Pelvic Prolapse Surgery With Biologic Matrix Patches Instead Of Synthetic Mesh

Dr. Karon was trained in urogynecology during her residency. She then trained at Duke University with Dr. Visco on how to apply these techniques laparoscopically and with the aid and the advantage of the DaVinci robot. Furthermore she is now using and developing the newest technology in this field using biologic matrix patches instead of mesh. These absorbable matrix patches promote tissue regeneration with the patient’s own stem cell and immune cells. She was the first one in the United States to perform sacrocolpopexy, which is the “gold standard” procedure for pelvic prolapse, using biologic matrix patches. With the progression and improvement in biologic patches, she now uses native tissue matrix patches with even better success. She has pioneered and developed the technique for placement of biologic patches for pelvic prolapse and does it with robotically assisted (DaVinci) laparoscopy.

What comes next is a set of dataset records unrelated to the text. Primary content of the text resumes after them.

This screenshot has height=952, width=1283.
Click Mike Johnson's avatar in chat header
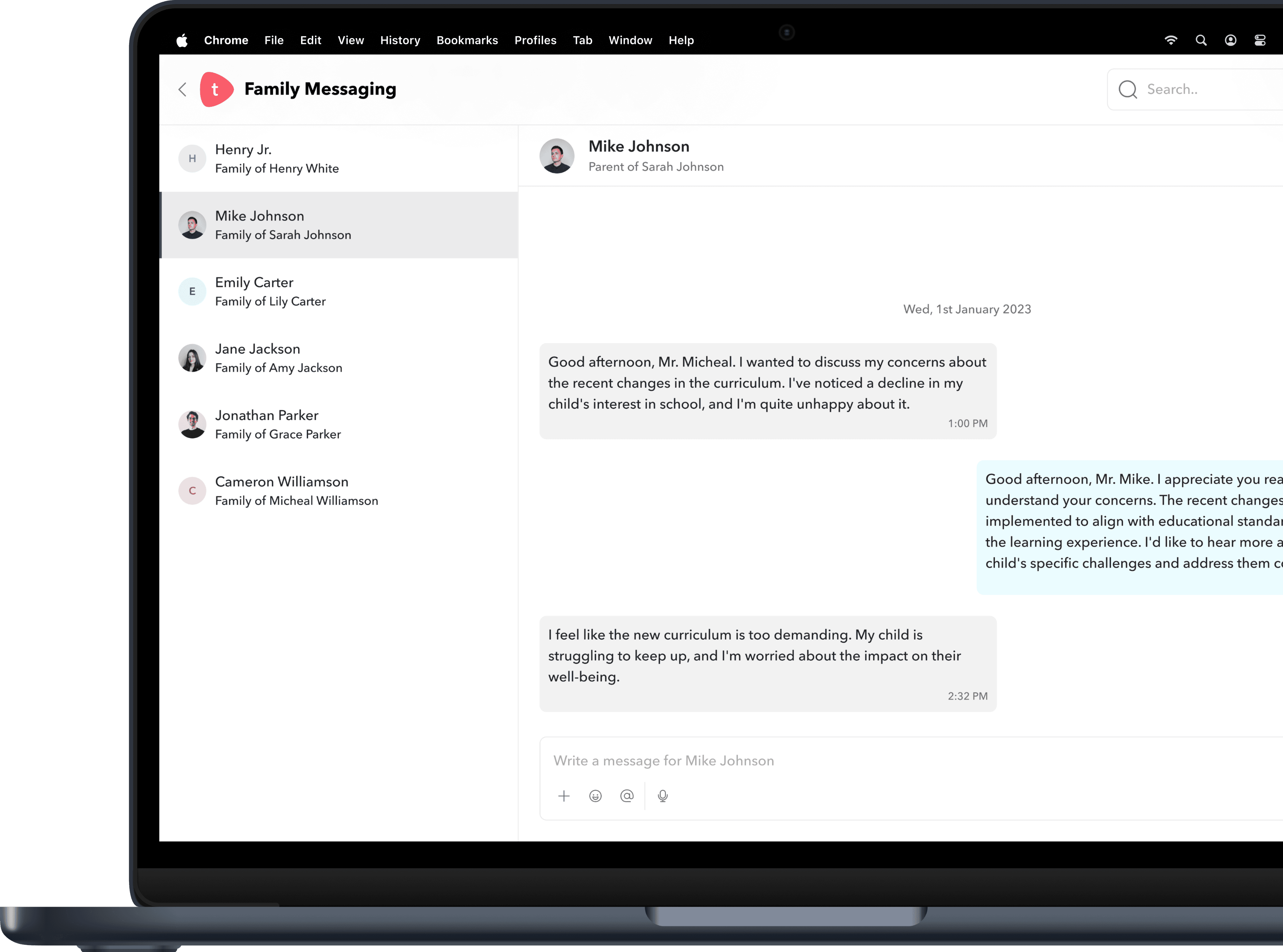tap(557, 156)
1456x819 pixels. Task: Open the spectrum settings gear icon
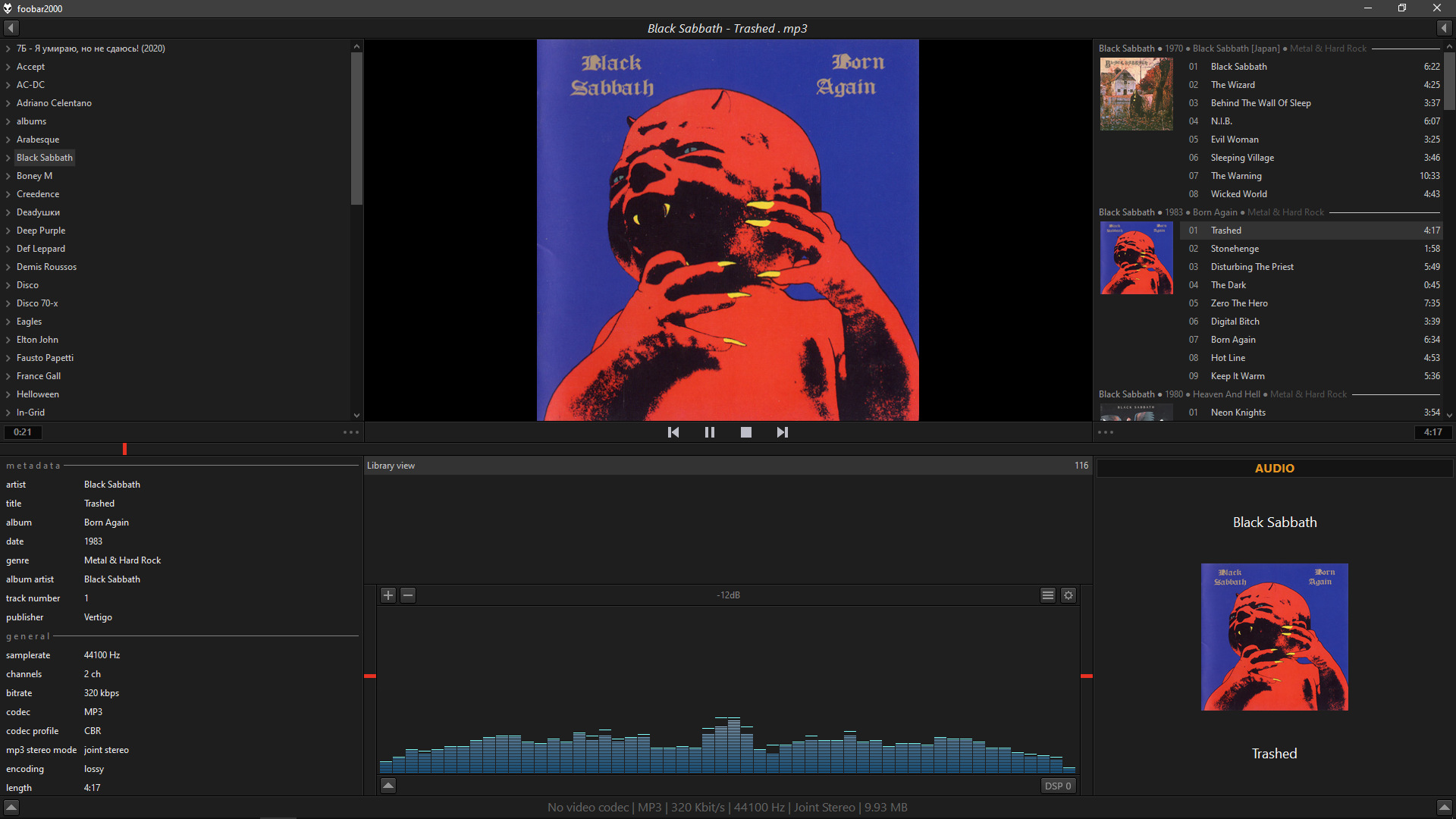coord(1068,595)
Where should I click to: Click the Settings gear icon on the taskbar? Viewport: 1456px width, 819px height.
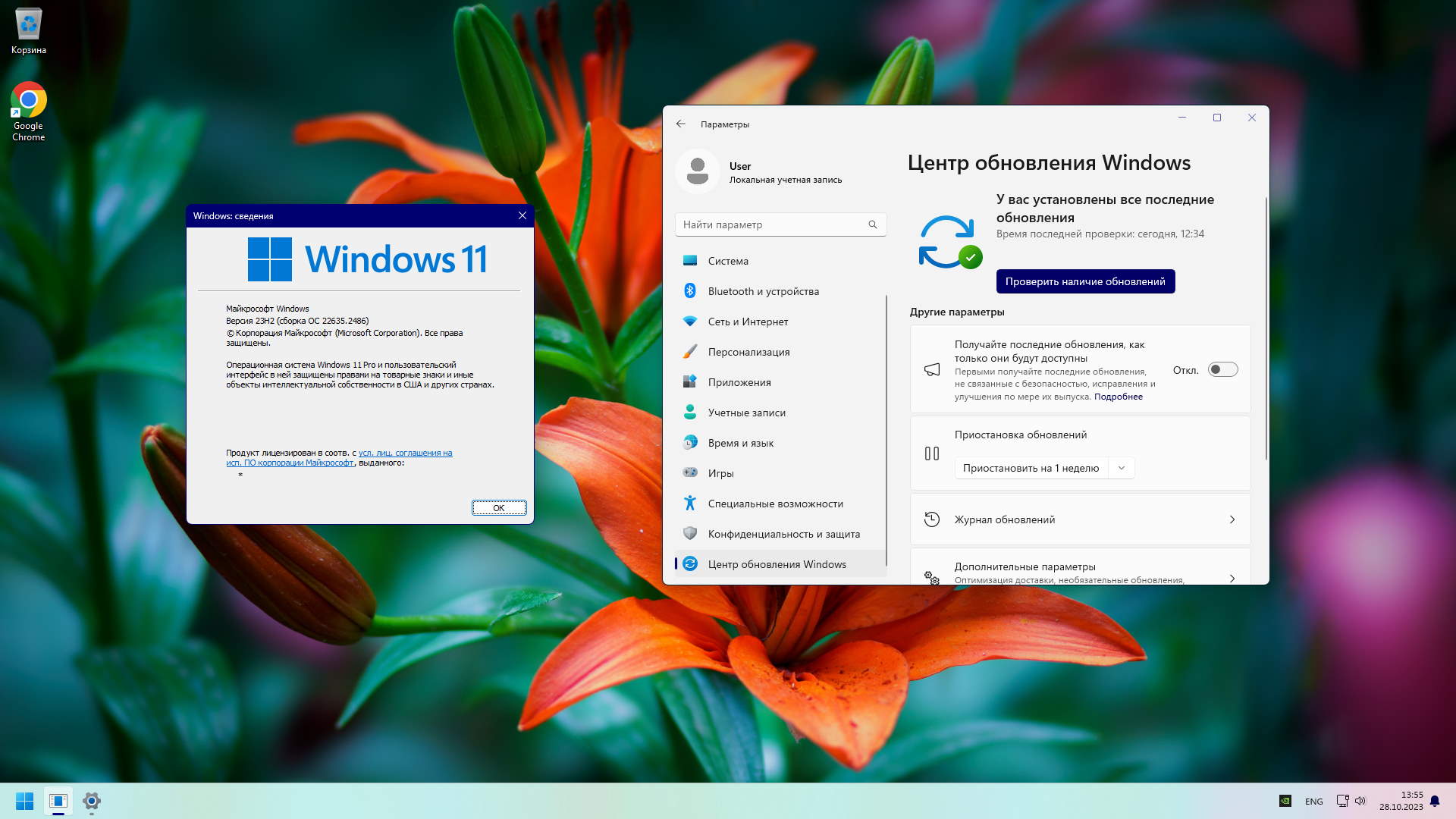(92, 801)
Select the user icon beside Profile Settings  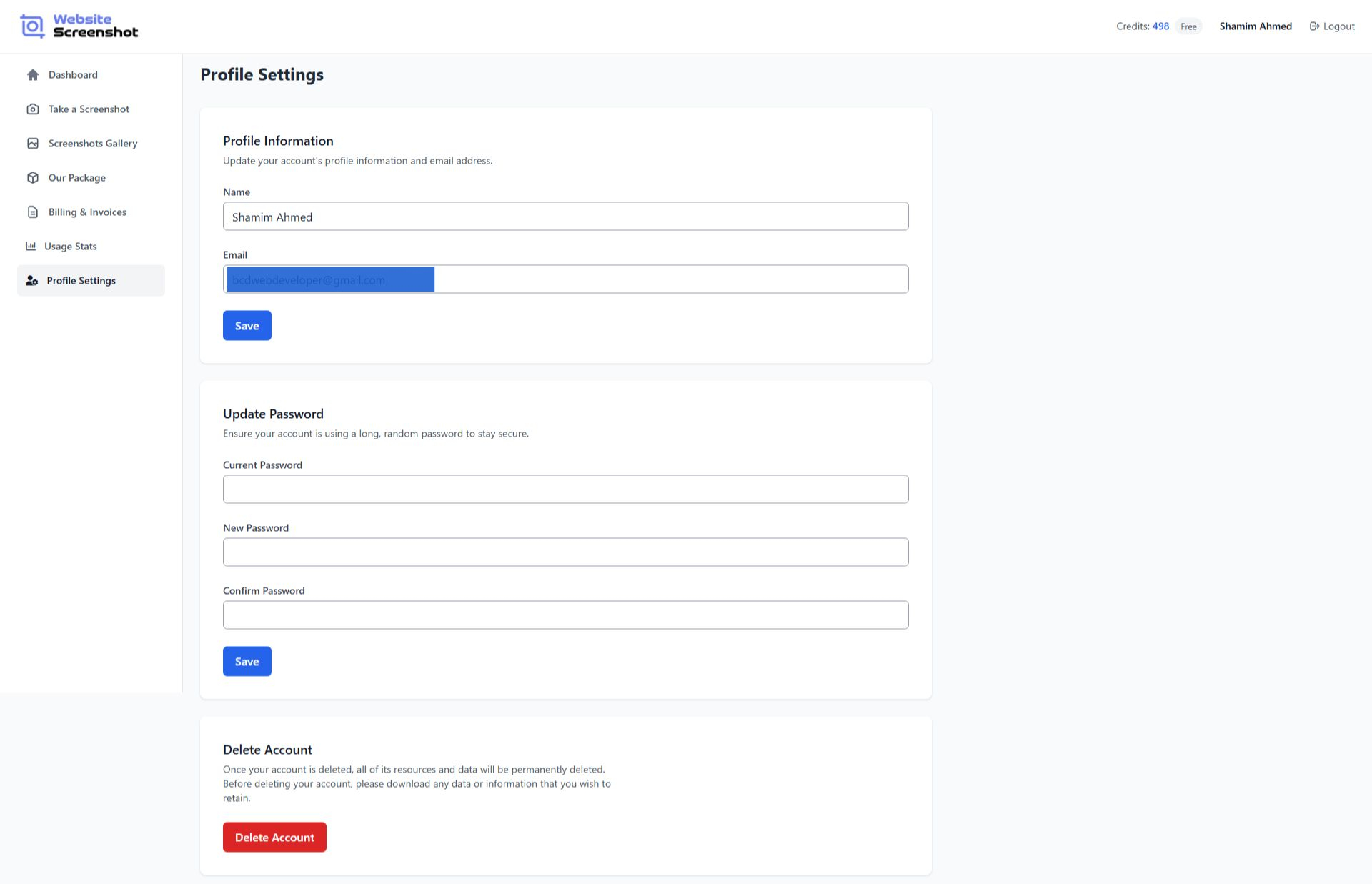(32, 280)
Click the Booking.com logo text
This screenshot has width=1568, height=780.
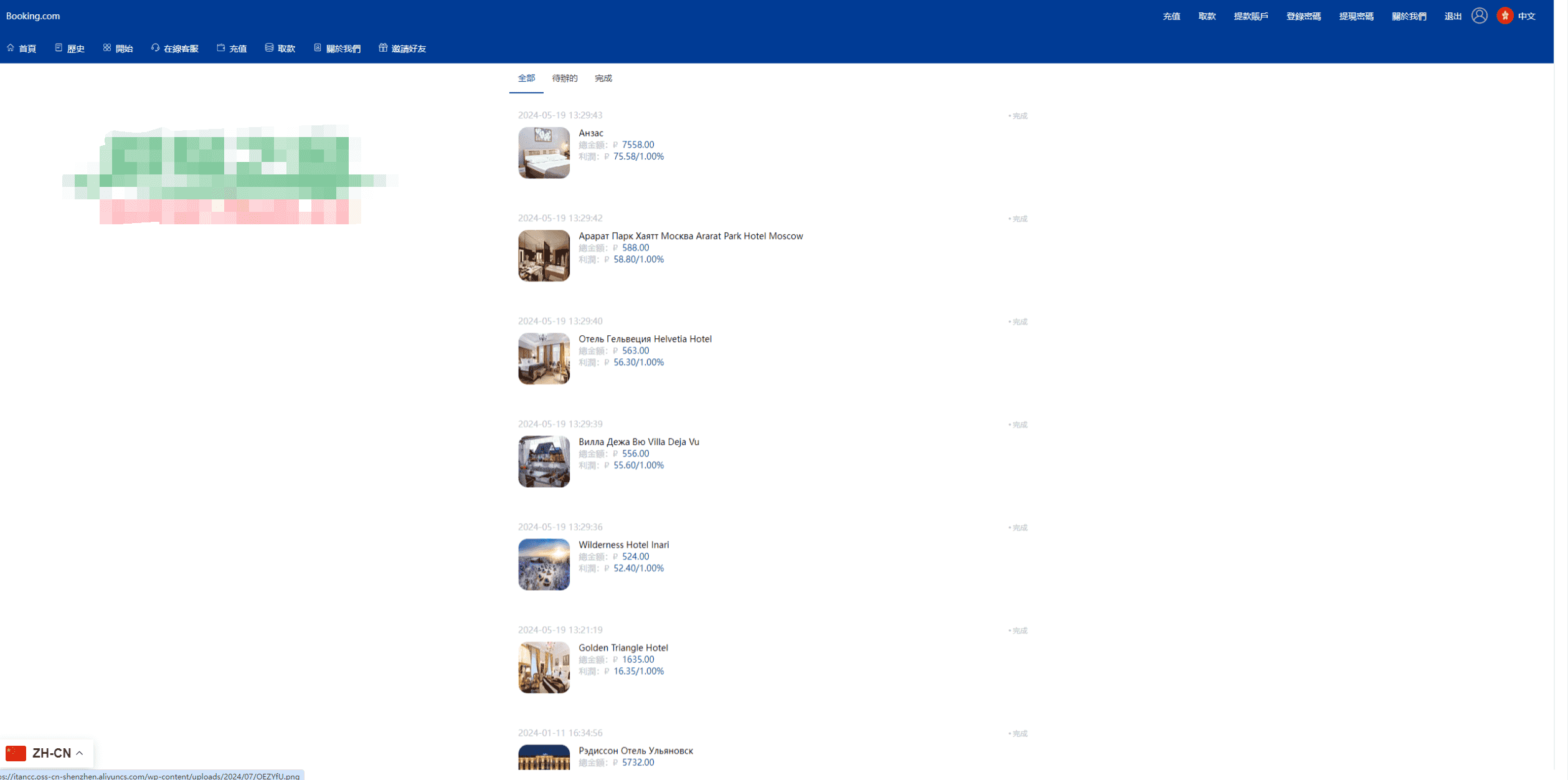click(33, 16)
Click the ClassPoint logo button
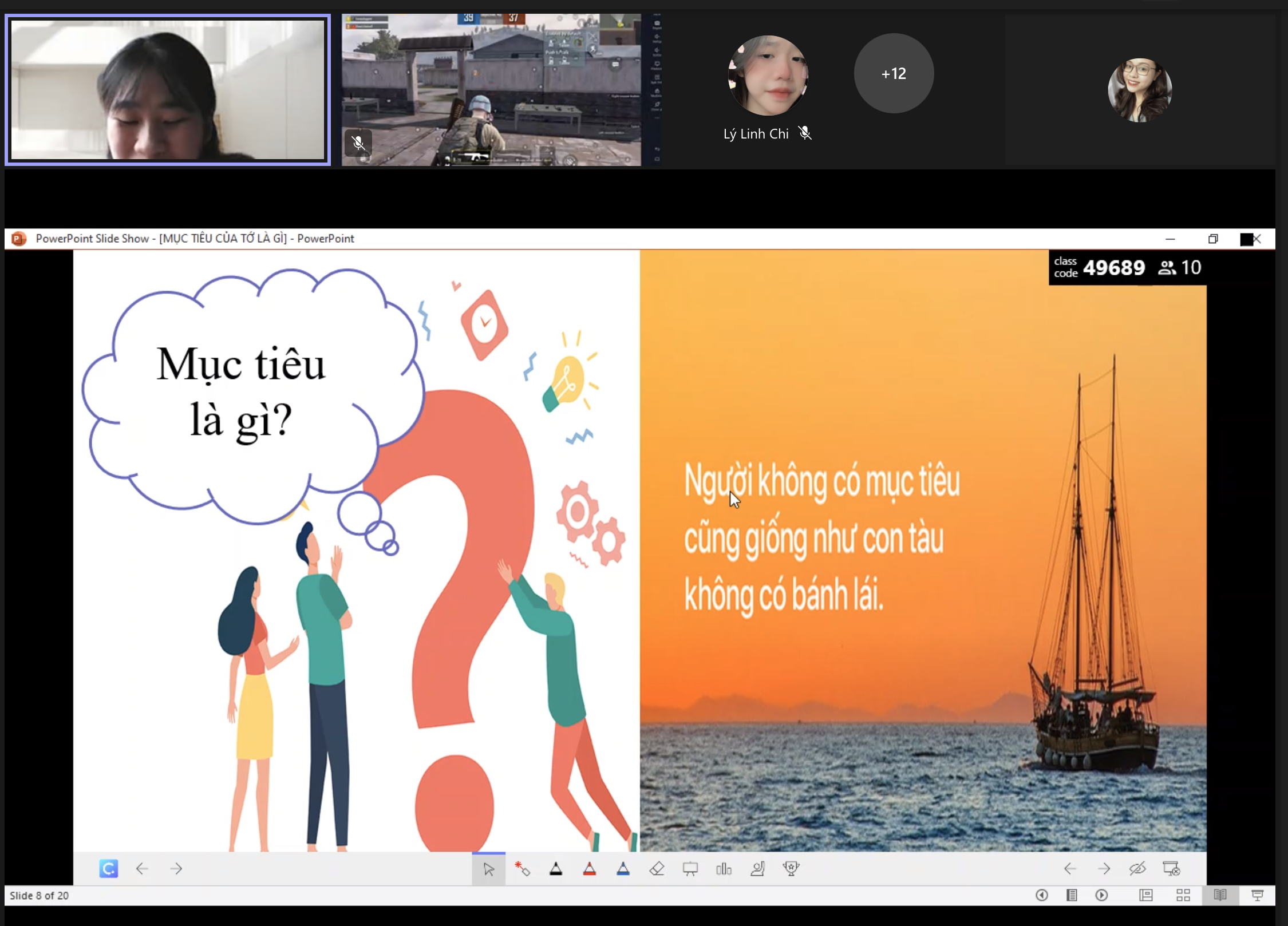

Dr. Karon gets referrals from all over the United States for removal of “failed or eroded” synthetic mesh to be replaced with biologic matrix. She is conducting clinical studies with two universities and Kentucky One Hospitals and is involved with publishing the data of great results her patients are getting.

Prolapse surgery without mesh, we literally take it to under the microscope level.  Here are the beautiful slides we get from Dr. Badylak at University of Pittsburg, showing the tissue regeneration that our patients have demonstrated when biopsied later at different time intervals.  Compared to mesh, which causes intense tissue inflammatory reaction followed by dense scar tissue formation and adhesions to other structures and organs.

Growth of collagen, connective and ligamentous tissue next to their placement (even bladder wall tissue regeneration) there is no inflammatory scar reaction and there is nice neovascularization, growth of new blood vessels.